I am more familiar with dread. Or to brace myself. Dig in deep. Hang on. 

But anticipation evokes a more positive sensation. It's almost excitement. 

Almost.

I am beginning a new chapter of my life. Early retirement. My only poorly formed plan for how I might spend this time is about to unfold. I intend to travel. Road trips. With my dog, Zoey.

To that end, I have purchased a small cargo van that I intend to live from while on the road. I promised myself that I'd hit the road by 1st day of spring. I have campground reservations for March 22 - 25.  I'm doing it.

We are doing this.  Me and Zoey.
And the unfolding of these long laid plans has filled me with such 
anticipation. Luscious, life-affirming, terrifying and oh-so-welcome anticipation.

I have no idea what we might find or what might happen while on the road. 
And, for the first time in a long, long time, I'm okay with that.


Tuesday, January 17, 2017

The Dance of Anger (excerpts from book by Harriet Lerner)

subtitle: A woman's guide to changing the patterns of intimate relationships

Anger is something we feel. It exists for a reason.
Ask: What am I really angry about?

If feeling angry signals a problem, venting anger does not solve it. Venting anger may serve to maintain, and even rigidify, the old rules and patterns in a relationship, thus ensuring that change does not occur.

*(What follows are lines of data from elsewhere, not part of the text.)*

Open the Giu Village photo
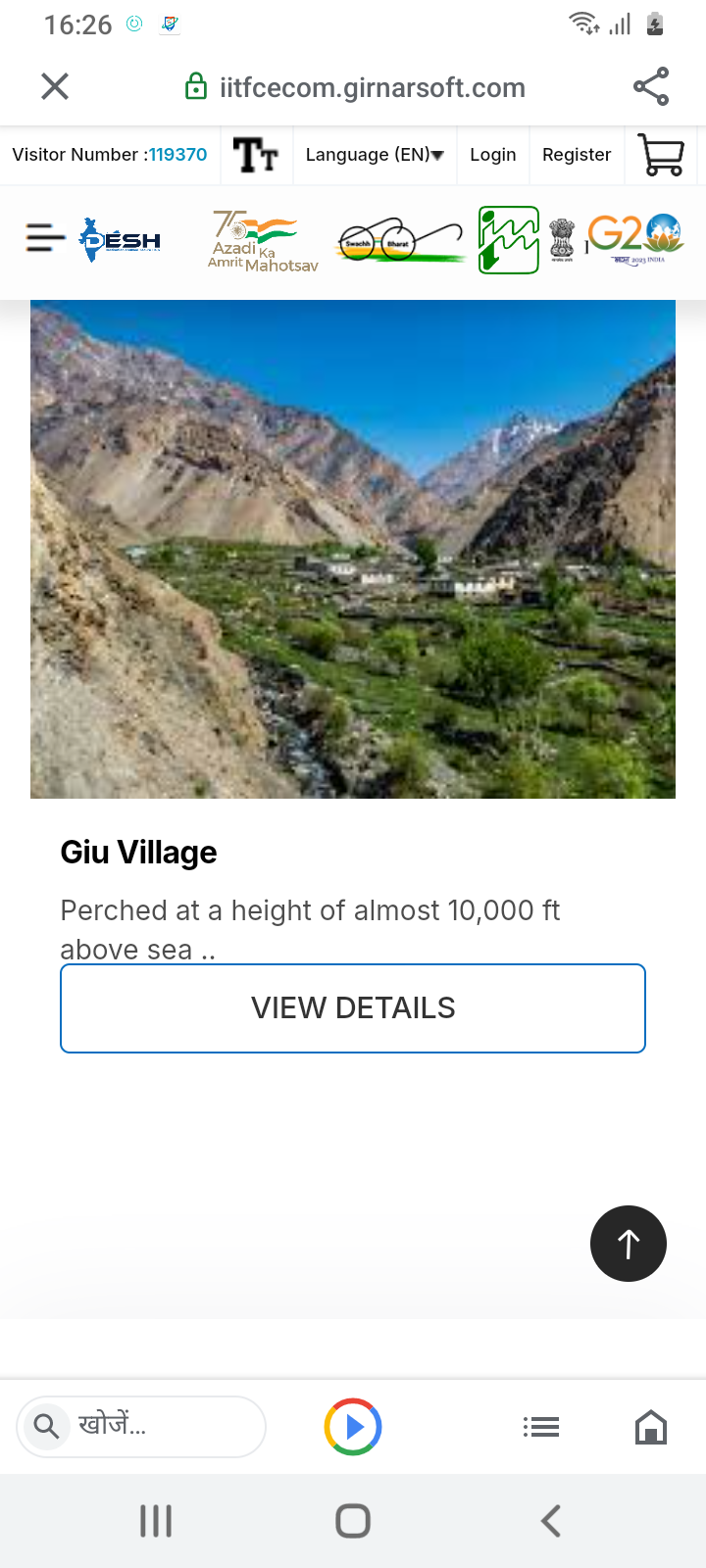This screenshot has height=1568, width=706. pyautogui.click(x=353, y=549)
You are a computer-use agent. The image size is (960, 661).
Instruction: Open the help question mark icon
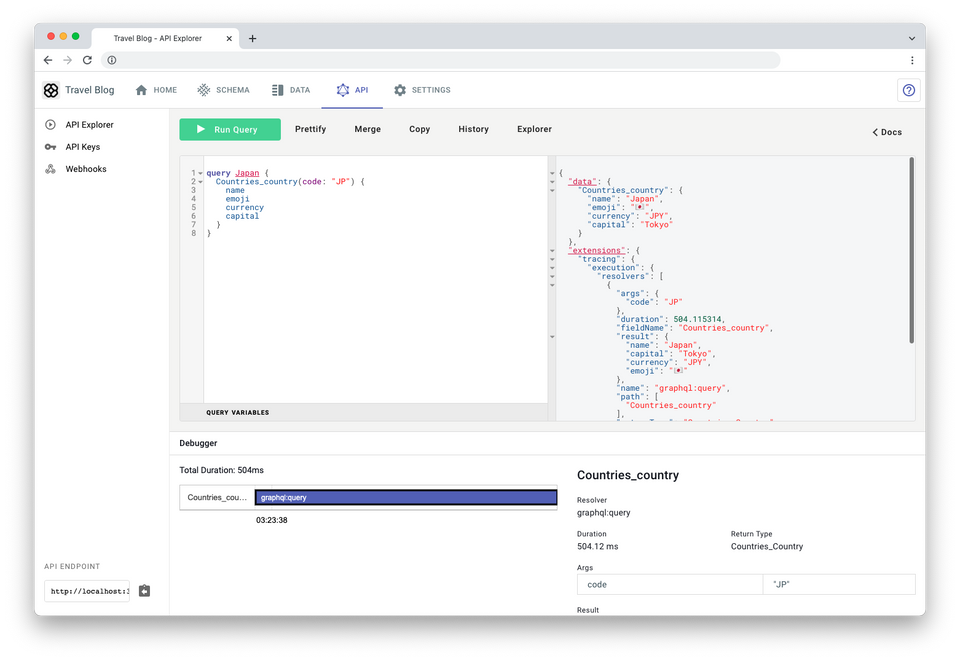click(908, 90)
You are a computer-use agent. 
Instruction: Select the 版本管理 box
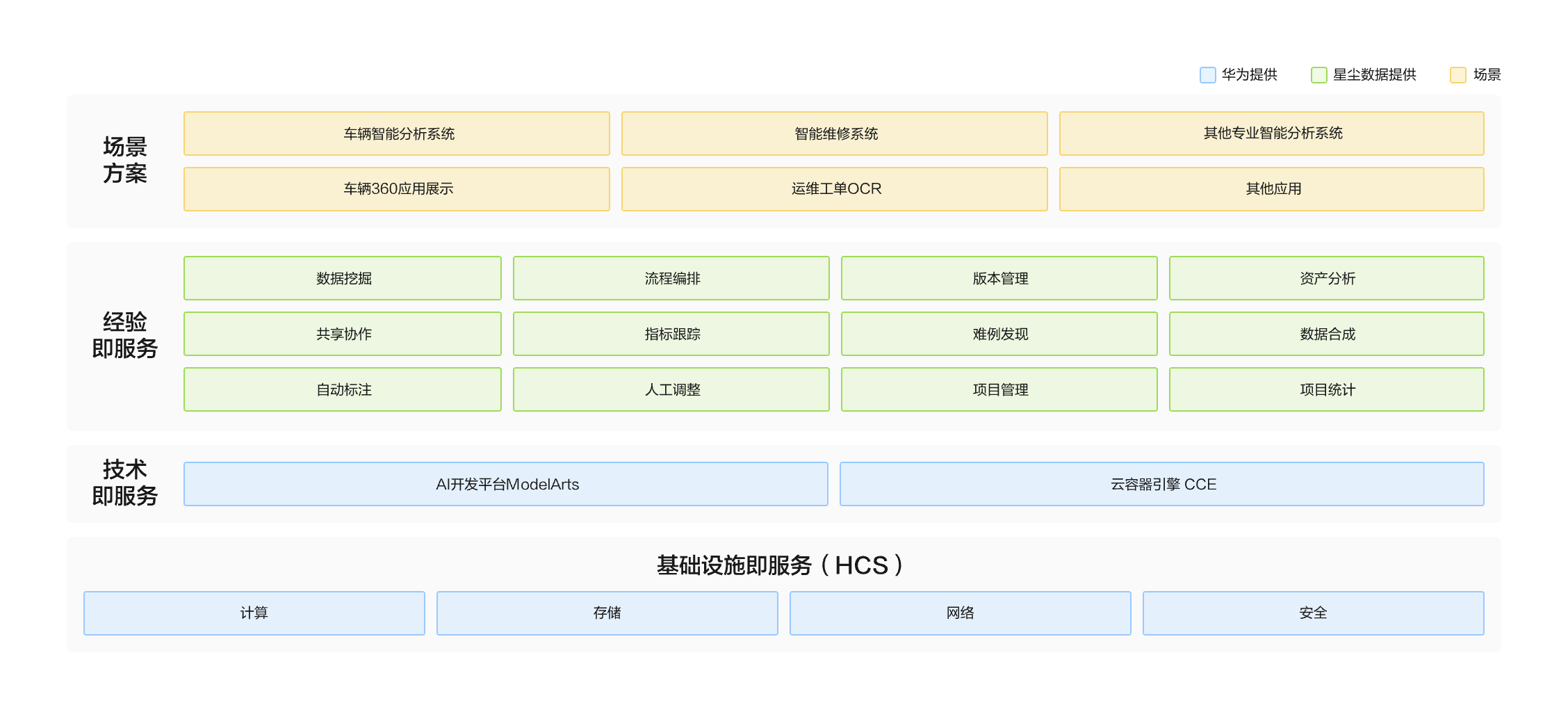(x=999, y=278)
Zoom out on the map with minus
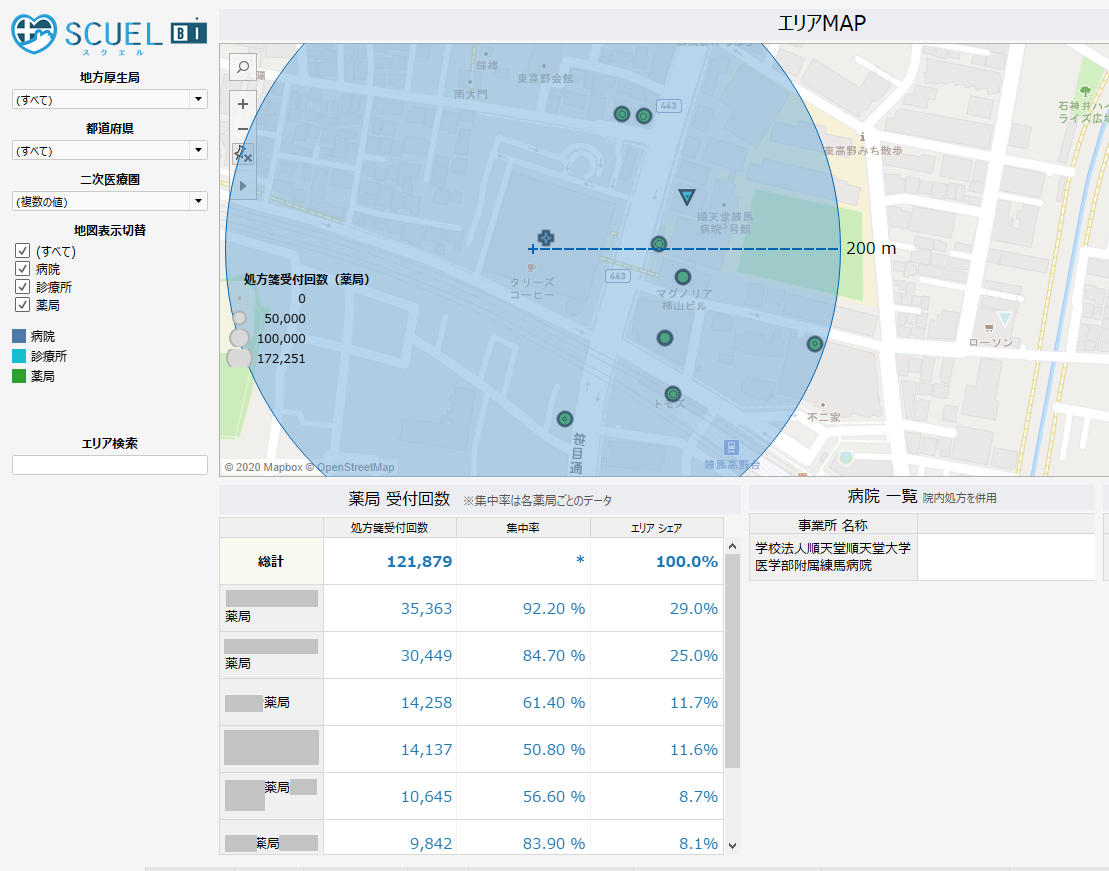The height and width of the screenshot is (871, 1109). coord(243,129)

Those of us locked in ineffective expressions of anger suffer as deeply as those who dare not get angry at all.

We cannot make another person change his or her steps to an old dance, but if we change our own steps, the dance can no longer continue in the same predictable manner.

Many of our problems with anger occur when we choose between having a relationship and having a self. This book is about having both.



Monday, January 16, 2017

Sometimes...

Sometimes, late at night, or when I find myself suddenly awake in the middle of the night, I can feel how insignificant I am in the grand scheme of things.  It is more than a feeling, it is a knowing.  I know.  Deep in the recesses on my mind, I know that my life has no significance whatsoever.

Sometimes, when such thoughts and knowings are saturating my consciousness, I realize I am not sad.  But I do feel alone.  Terribly alone.  My sweet daughter. The man who I thought might love me. That friend I adore, or my sisters who connect me to my past...they all fall away.  And I am left alone.  So fucking alone.

Sometimes, when I accept how alone we each are in this world, and how futile is our effort to make a connection with another, I can sense my mind hurtling through space and time.  I am tumbling.  There is no place firm to land.  As I free fall, my heart races, my breath is shallow and I wonder if "this" might be it for me.  There is nothing holding me here on this side of the infinite darkness that surrounds me.  I am lost, yet found, at the same time.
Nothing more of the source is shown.